An article in The New York Times brings to light a tall tale told by an Amazon manager in Delaware who was trying to dissuade workers there from organizing with the IAM.
Kellen Wadach, the general manager at Amazon’s warehouse in Middletown, DE, told hundreds of workers that his father’s union didn’t help his family financially, or even send a condolence card, after his father died suddenly in front of his childhood home.
“The problem with Mr. Wadach’s story was that much of it appears to have been untrue,” the article says.
The article references an obituary saying Wadach’s father, Peter Wadach, died while on a family vacation in South Carolina, not in front of the family house in New York. That obituary and another news story say Peter Wadach was a partner at an insurance agency for nearly three decades before he died at age 49.

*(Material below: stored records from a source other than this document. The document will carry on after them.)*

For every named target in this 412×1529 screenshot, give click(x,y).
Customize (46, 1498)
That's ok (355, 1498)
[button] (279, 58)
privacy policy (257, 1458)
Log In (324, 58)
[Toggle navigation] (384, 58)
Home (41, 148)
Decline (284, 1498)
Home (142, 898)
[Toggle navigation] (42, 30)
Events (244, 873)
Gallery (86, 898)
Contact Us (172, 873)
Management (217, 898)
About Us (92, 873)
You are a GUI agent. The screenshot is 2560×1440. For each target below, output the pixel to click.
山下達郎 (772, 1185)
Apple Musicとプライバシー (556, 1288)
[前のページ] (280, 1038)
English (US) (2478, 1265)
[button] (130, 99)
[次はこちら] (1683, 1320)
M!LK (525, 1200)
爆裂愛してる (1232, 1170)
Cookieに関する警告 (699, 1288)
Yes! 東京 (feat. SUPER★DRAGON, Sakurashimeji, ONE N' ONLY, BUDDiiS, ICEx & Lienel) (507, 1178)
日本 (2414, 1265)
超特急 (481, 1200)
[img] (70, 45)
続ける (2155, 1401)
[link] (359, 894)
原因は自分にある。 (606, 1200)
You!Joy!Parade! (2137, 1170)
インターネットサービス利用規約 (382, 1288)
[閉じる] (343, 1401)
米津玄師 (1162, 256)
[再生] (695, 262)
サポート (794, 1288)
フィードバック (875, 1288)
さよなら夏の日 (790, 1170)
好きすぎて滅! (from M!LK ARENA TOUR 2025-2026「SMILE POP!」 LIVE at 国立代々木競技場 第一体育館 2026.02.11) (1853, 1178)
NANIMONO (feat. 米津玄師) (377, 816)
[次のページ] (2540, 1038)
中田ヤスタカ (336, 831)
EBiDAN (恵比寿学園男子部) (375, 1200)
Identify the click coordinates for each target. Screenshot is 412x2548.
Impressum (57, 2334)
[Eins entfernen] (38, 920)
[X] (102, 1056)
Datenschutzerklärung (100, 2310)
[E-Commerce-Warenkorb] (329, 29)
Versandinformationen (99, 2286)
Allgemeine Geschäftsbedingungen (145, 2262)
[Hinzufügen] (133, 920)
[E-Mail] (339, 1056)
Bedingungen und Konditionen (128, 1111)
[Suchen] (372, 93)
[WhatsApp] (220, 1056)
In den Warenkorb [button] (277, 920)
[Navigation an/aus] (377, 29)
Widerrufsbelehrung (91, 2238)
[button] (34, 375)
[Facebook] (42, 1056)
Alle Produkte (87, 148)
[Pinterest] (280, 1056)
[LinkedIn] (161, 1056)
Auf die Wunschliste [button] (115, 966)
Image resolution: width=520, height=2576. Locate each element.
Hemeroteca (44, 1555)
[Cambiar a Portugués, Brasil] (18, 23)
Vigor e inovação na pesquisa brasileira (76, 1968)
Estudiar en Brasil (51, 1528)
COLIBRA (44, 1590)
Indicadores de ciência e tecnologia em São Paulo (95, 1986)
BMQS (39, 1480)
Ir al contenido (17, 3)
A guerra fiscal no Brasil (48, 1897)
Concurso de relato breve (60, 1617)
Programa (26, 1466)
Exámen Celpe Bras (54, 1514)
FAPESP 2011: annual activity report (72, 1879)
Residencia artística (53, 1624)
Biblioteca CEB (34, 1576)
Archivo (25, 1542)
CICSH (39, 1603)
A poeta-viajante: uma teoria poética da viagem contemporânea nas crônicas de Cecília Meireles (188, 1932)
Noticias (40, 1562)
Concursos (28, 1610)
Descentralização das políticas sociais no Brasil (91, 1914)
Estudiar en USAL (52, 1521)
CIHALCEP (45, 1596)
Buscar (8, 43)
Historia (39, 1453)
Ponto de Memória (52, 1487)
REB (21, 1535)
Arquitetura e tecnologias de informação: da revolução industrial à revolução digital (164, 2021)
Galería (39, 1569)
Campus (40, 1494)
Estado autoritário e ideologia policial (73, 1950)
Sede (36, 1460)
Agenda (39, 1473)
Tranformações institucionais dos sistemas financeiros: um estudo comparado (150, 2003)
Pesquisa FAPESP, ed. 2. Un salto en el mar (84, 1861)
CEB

The article continues: “For years, Amazon has successfully battled to keep unions out of the company. And the incident involving Mr. Wadach was an illustration of how important it was to Amazon — or at least to some of its employees — to keep it that way.”
“Union officials think Amazon fights so hard to keep them at bay to prevent a domino effect among its warehouses,” the article reads.
“This is Amazon’s biggest fear,” IAM District 1 Organizer Andy Powell, who is trying to organize Amazon fulfillment center workers in Delaware and several nearby states, told the Times.
The New York Times could not reach Wadach for comment and an Amazon spokesperson told the reporter that Wadach was no longer with the company.